La situazione dei medici è senza dubbio la più significativa: nonostante negli ultimi vent’anni la popolazione sia praticamente raddoppiata e l’aspettativa di vita si sia allungata, il budget e il piano per il sistema sanitario sono rimasti esattamente gli stessi. Un medico stagista guadagna 20 shekel (4 euro) all’ora e in media 9 volte al mese è di turno per 26 ore consecutive. I medici sono scesi in protesta da più di tre mesi e dato che la legge impedisce loro di scioperare, hanno indetto uno sciopero della fame. Ma il Primo ministro (e Ministro della salute) Benjamin Netanyahu, non sembra essere toccato dal problema e non si è mostrato coinvolto neppure quando il Presidente dell’ordine dei medici, il Dottor Eidelman, già in sciopero della fame, si è diretto a piedi da Tel Aviv alla casa del primo ministro a Gerusalemme dove ha piantato la sua tenda in segno di protesta.

Come scrive un’attivista, pare proprio che «Bibi (Netanyahu) è troppo impegnato per noi»; tra il conflitto, la diplomazia, i territori e l’Iran il governo sembra essersi dimenticato delle priorità più sensibili: le necessità del popolo.

Le proteste e l’atteggiamento del governo sono rappresentativi della forbice che separa la classe politica dai giovani del Paese. Mancanza di fiducia e disillusione verso il sistema politico hanno raggiunto il culmine, risvegliando nei giovani il desiderio di riappropriarsi del ruolo che ritengono di meritare nella loro democrazia. 

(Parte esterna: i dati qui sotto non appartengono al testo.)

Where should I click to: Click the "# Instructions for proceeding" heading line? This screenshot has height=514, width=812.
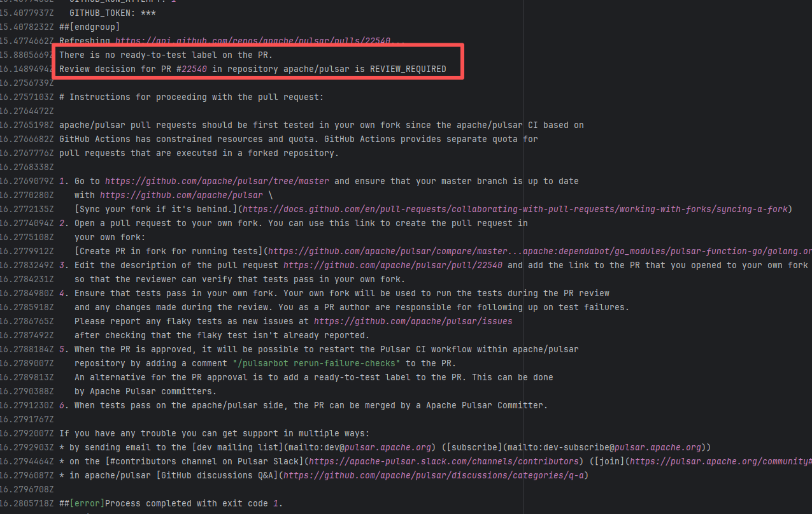[x=191, y=97]
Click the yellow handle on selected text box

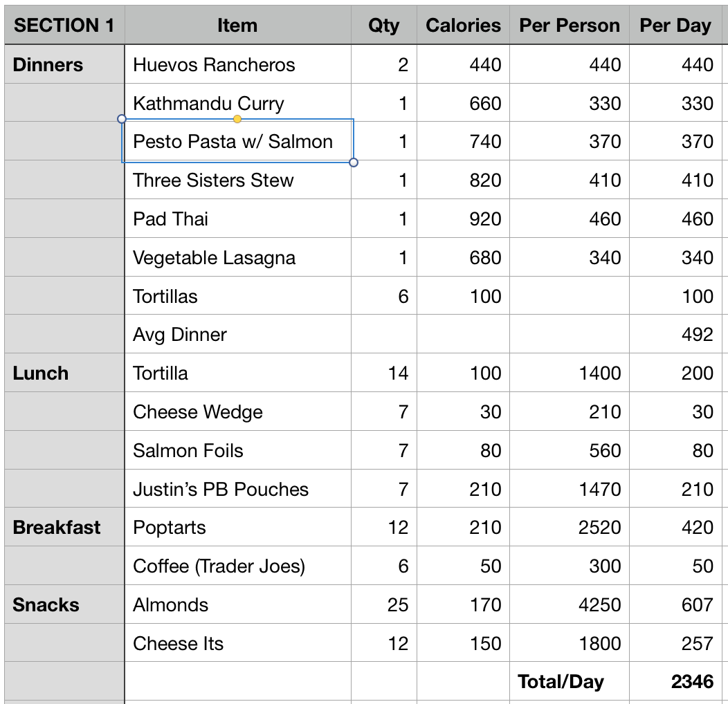click(237, 119)
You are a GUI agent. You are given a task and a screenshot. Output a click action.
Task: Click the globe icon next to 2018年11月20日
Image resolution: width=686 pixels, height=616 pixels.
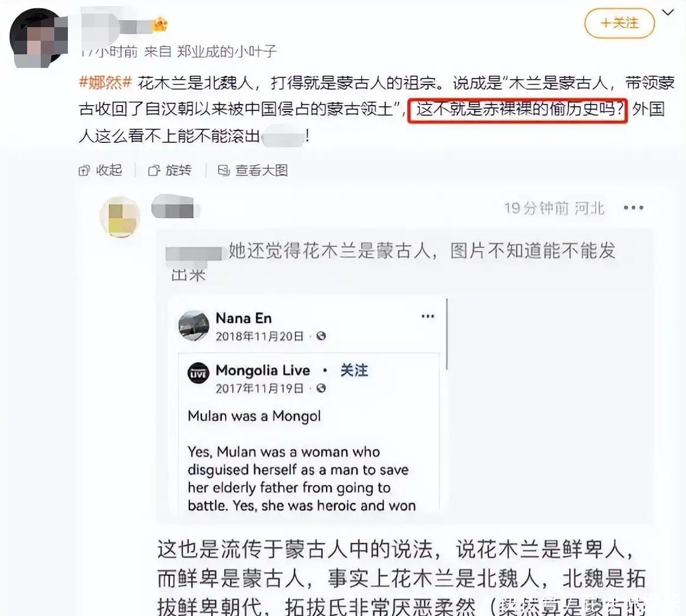pyautogui.click(x=321, y=336)
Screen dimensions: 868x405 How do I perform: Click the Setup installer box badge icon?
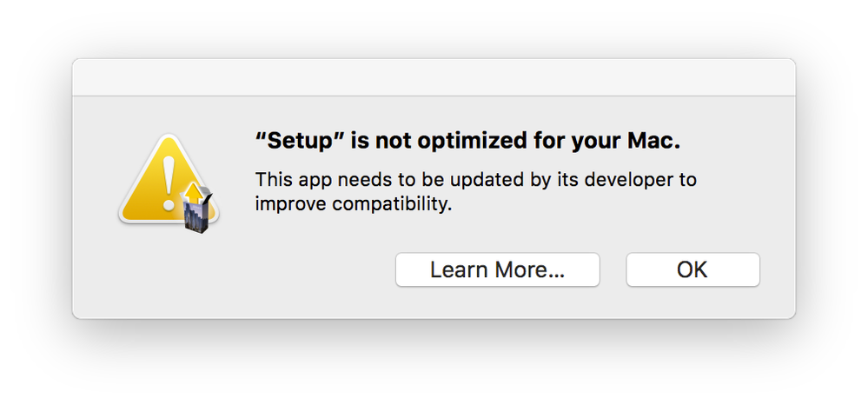[x=200, y=210]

In funzione di ciò sarebbe opportuno che il governo Netanyahu mostrasse di affrontare il problema con attenzione invece di archiviarlo, soprattutto perché «Il Paese soffre» come proclama uno dei maggiori slogan esposti nel centro di Tel Aviv e per evitare che «Rotschild diventi Tahrir» come minaccia un altro striscione all’ultimo incrocio di Rotschild Boulevard.